Dizem que o mundo ficou triste. Se ficou, sei de um motivo: o circo acabou…
Na minha infância, o marasmo da cidadezinha do interior era subitamente transformado pela chegada do circo. Um carro de som atravessava as ruas empoeiradas, enquanto o palhaço regia o coral da molecada:
– Hoje tem goiabada?
– Tem sim, senhor!
– Hoje tem marmelada?
– Tem sim, senhor!
– E o palhaço, o que é?
– É ladrão de mulher!
* *
Em cada esquina, ouvia-se o aviso: “Grande Circo Furacão! Hoje à noite tem função! Mulher bonita não paga! Não percam!”
O circo era pequeno e pobre. A lona rasgada e queimada de sol. A mocinha equilibrista era mais gorda que o recomendável. Mas o palhaço nos fazia rir.
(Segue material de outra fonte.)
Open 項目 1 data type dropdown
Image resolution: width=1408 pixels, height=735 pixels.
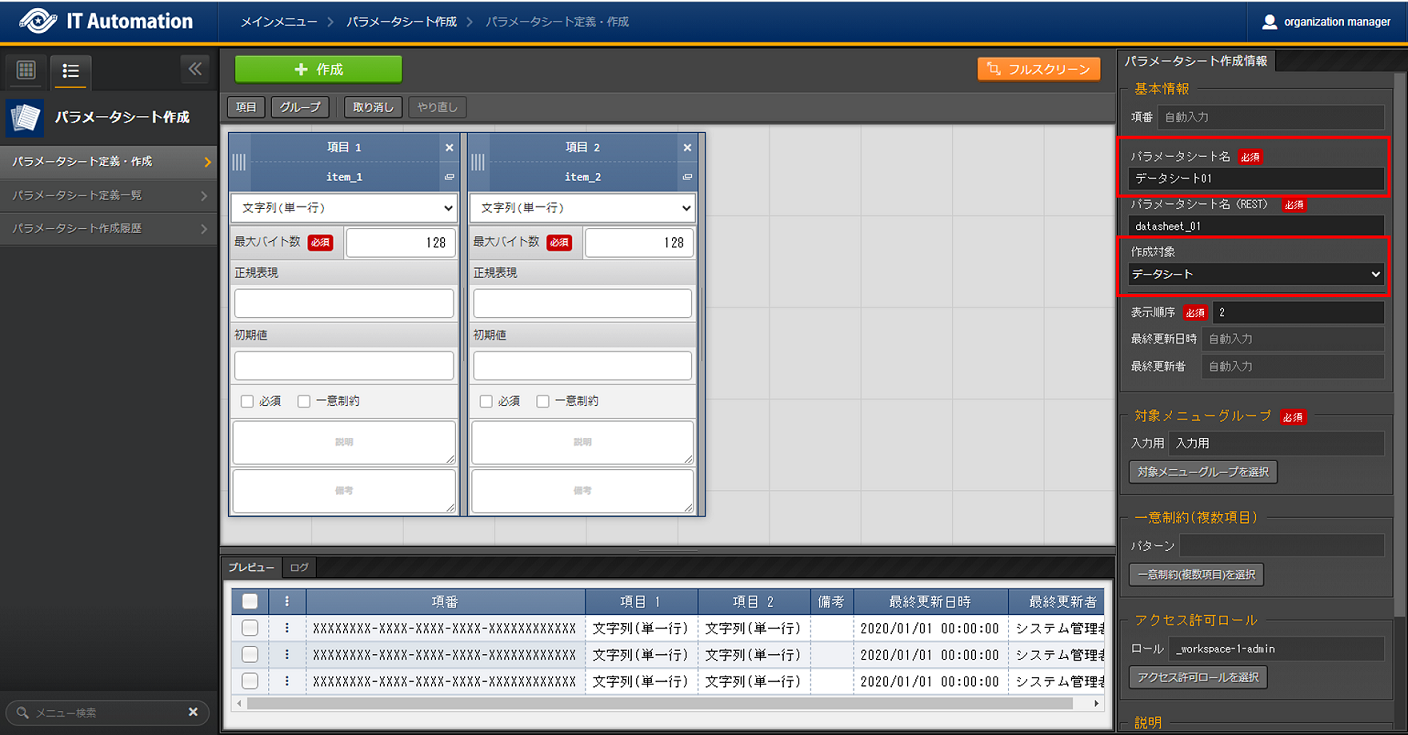[x=344, y=208]
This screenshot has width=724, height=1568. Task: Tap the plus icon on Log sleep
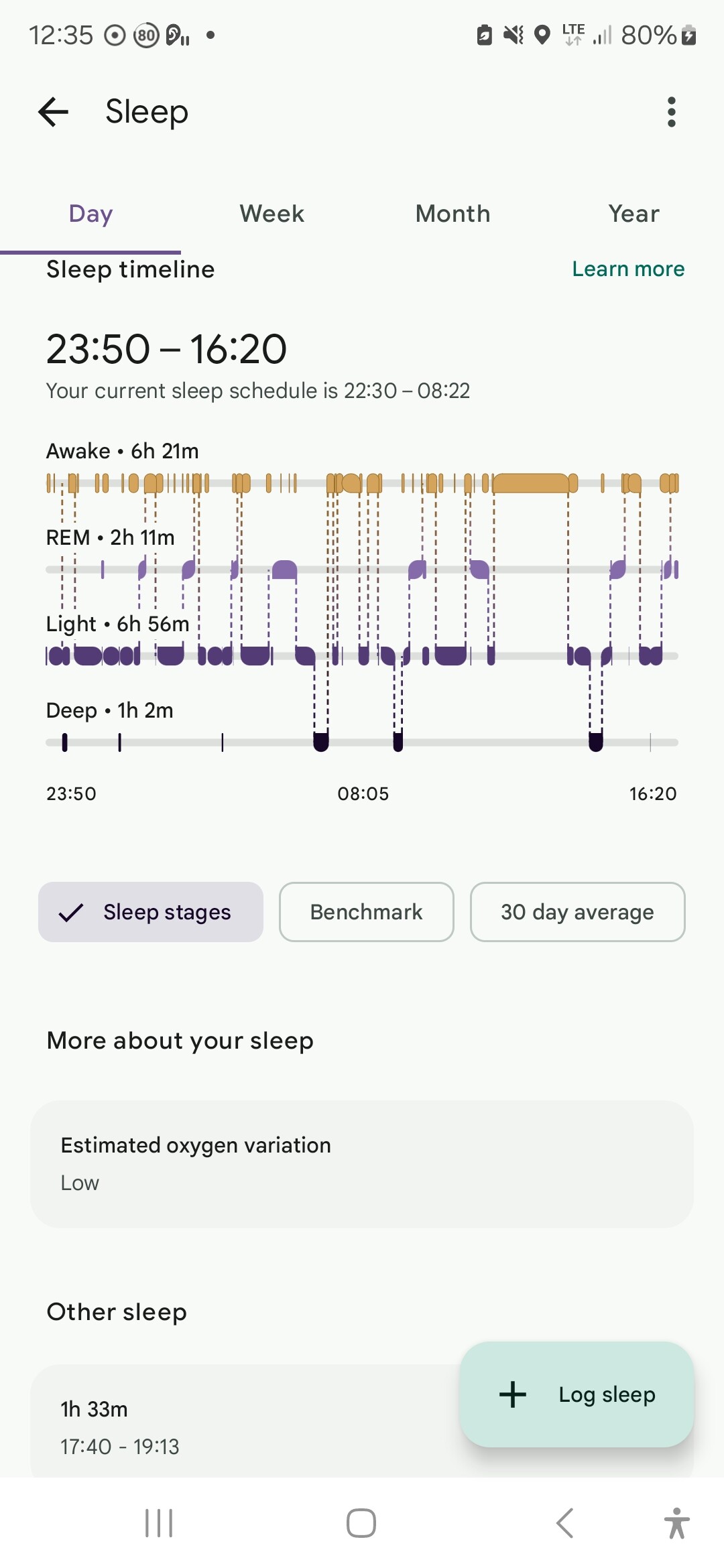coord(513,1394)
Roupa colorida, a gola muito larga, os sapatos maiores que os pés, com sua cara cheia de tintas ele irradiava alegria por toda parte.
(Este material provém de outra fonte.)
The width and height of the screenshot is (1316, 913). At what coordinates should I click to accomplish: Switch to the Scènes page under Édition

No picadeiro coberto de serragem, o palhaço cantava:
– Vou repartir um boi
para os amigos meus.
Vou repartir o pé,
pro seu Chico Tomé.
Vou repartir a mão
pro seu Chico Romão.
E o chã de dentro
é do compadre Zé do Bento.
E o chã de fora
é do compadre Zé da Hora.
E o corredor é do seu dotô
Pra repartir com o seu promotô.
E a rabada é da rapaziada,
pra repartir com a Sá Chica pelada.
E o chifre…
(Aqui, o palhaço fazia um corte, antes de prosseguir…)
E o chifre… é do tocador!
As palmas estalavam das bancadas de tábua nua. Um trio de músicos tocava uma velha mazurca. A tristeza fugia pra longe e o mundo inteiro sorria…
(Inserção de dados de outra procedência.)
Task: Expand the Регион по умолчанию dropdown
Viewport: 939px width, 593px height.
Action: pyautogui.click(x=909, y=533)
Criança pobre não tinha dinheiro, mas sempre conseguia entrar por baixo da lona. Uma vez, o filho do fazendeiro se apaixonou pela bailarina e fugiu com o circo. Outra vez, o delegado mandou prender o palhaço que tinha contado uma anedota considerada pesada demais para ouvidos provincianos.
* * *
O tempo passou. O leão ficou velho. O trapezista também. A televisão trouxe imagens mais refinadas e ninguém sairia de casa para ver aquele teatrinho mambembe. Mas na frente da telinha, nunca mais achamos aquela gargalhada que se perdeu no passado.